- **Directions**: All that should appear is the run of lines from the one containing "Task: Click the candlestick" through the end of the records, each repeated exactly.

Excerpts from a dataset
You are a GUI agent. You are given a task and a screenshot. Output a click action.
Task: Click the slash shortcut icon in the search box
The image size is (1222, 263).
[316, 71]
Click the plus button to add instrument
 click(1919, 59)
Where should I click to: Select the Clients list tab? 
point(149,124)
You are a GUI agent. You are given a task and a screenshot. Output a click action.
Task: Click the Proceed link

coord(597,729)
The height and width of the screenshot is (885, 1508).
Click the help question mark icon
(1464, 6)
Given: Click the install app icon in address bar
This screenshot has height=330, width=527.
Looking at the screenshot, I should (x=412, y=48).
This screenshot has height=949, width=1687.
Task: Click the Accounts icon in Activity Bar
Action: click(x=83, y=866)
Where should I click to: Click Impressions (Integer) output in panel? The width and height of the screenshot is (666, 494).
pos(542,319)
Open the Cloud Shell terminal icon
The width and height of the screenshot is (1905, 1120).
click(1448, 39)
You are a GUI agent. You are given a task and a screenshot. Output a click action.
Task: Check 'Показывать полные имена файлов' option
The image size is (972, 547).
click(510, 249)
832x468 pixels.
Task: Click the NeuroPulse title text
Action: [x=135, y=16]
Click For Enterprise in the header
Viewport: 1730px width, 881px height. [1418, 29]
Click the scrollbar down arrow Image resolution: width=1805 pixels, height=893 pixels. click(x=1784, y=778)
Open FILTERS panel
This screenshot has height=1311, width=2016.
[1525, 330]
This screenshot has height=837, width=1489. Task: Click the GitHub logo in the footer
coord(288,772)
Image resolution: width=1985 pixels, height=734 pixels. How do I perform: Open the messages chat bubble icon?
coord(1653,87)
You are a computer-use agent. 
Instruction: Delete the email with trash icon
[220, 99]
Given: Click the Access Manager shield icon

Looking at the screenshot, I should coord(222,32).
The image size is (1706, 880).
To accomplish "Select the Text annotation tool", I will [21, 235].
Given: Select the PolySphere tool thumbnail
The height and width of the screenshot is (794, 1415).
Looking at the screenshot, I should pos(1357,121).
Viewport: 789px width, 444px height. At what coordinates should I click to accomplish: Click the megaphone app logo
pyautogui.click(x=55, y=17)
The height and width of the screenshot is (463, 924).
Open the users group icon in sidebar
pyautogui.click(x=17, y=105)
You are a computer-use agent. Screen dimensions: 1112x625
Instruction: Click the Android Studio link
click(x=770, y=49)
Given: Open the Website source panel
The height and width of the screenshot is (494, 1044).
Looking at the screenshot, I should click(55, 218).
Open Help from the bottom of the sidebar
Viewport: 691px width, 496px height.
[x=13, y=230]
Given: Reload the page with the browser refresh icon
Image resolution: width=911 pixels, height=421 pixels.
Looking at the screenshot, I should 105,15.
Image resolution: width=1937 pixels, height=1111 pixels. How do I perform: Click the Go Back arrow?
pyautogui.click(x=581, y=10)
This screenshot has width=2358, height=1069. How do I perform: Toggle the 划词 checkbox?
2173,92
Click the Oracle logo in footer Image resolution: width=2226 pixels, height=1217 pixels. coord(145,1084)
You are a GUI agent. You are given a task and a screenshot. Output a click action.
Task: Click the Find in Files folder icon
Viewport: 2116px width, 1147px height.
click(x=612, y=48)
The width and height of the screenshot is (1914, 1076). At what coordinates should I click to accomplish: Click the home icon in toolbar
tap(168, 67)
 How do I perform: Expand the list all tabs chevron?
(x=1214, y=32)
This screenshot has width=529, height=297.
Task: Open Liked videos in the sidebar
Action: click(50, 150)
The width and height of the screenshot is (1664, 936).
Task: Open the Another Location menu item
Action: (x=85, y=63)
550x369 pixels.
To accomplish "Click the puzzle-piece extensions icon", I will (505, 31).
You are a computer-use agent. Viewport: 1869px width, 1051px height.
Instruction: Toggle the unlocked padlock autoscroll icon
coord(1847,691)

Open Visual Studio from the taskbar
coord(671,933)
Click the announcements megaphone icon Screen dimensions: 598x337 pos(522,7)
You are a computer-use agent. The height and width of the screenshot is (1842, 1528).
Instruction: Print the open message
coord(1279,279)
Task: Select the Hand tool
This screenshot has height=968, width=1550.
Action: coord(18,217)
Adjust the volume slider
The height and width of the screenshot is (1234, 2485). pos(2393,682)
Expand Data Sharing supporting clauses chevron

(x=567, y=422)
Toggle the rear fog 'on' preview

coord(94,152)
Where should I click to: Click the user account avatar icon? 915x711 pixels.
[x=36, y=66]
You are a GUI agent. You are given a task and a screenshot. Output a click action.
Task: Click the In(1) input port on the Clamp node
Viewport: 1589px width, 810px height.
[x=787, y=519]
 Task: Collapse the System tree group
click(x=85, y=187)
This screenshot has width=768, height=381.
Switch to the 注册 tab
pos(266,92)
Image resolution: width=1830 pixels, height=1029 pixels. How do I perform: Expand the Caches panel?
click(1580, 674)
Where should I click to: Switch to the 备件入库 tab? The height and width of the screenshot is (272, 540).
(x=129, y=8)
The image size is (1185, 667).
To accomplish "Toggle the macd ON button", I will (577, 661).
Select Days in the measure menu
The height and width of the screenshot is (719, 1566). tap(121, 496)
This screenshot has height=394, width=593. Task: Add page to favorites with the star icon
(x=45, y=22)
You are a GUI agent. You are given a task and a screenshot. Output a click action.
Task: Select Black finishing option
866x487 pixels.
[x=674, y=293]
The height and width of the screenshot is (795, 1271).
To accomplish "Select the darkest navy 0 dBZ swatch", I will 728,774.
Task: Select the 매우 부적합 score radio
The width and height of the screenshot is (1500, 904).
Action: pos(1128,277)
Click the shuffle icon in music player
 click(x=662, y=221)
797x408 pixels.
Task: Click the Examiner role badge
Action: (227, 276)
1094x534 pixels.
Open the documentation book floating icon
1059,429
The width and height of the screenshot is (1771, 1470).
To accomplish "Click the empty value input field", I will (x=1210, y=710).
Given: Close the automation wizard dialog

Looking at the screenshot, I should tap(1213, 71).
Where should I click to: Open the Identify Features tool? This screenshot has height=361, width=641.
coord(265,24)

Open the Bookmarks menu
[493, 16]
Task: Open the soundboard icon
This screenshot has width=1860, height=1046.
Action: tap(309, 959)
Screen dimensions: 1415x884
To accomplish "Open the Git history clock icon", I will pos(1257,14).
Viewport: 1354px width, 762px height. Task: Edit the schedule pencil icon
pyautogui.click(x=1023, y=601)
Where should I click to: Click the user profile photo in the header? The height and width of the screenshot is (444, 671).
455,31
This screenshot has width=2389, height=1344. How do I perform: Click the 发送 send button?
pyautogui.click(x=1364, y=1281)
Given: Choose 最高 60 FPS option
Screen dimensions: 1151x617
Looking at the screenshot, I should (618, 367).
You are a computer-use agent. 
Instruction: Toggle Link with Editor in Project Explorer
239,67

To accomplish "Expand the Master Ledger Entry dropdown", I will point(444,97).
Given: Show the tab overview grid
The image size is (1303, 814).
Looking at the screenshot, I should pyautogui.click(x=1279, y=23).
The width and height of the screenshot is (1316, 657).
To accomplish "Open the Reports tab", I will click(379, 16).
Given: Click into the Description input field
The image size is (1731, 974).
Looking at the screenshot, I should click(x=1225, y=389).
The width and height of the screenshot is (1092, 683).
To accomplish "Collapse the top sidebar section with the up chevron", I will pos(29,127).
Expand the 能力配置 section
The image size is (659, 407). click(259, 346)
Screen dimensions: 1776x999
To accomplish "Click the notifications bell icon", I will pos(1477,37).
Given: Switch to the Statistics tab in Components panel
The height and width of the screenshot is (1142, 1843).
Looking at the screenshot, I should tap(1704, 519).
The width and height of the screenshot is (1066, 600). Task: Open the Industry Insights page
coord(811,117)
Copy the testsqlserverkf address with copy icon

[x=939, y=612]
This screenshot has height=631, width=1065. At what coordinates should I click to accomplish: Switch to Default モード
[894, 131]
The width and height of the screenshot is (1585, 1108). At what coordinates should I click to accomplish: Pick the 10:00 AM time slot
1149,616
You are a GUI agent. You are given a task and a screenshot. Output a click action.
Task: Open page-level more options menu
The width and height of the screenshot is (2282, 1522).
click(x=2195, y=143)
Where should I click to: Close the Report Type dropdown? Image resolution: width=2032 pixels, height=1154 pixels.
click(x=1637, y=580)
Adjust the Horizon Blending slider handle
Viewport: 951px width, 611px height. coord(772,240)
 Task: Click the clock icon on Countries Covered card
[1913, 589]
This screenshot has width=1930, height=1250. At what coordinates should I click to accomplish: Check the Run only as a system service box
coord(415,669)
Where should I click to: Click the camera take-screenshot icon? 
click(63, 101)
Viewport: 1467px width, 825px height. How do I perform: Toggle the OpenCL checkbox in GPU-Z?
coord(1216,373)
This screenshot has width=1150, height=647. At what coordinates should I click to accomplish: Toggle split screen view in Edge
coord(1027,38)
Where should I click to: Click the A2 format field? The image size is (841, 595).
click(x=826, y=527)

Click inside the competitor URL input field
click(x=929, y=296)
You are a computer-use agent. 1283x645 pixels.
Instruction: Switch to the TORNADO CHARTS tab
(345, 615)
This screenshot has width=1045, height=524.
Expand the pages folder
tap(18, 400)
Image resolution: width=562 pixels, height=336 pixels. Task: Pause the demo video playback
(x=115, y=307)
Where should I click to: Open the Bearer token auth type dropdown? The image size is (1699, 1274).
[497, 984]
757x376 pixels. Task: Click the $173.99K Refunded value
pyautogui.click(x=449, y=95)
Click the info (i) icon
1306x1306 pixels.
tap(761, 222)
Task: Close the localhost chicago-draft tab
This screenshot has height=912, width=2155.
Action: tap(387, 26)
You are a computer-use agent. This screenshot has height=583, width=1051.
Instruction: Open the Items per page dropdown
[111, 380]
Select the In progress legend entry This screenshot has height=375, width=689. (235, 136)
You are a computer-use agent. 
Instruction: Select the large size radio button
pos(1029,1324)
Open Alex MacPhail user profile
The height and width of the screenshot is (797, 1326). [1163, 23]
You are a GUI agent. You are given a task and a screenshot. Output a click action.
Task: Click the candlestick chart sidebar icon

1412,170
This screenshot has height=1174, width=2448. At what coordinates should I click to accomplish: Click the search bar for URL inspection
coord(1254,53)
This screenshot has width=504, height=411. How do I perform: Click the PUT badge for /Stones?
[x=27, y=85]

- **Answer below**:
Task: Click the candlestick chart sidebar icon

1412,170
This screenshot has height=1174, width=2448. At what coordinates should I click to accomplish: Click the search bar for URL inspection
coord(1254,53)
This screenshot has width=504, height=411. How do I perform: Click the PUT badge for /Stones?
[x=27, y=85]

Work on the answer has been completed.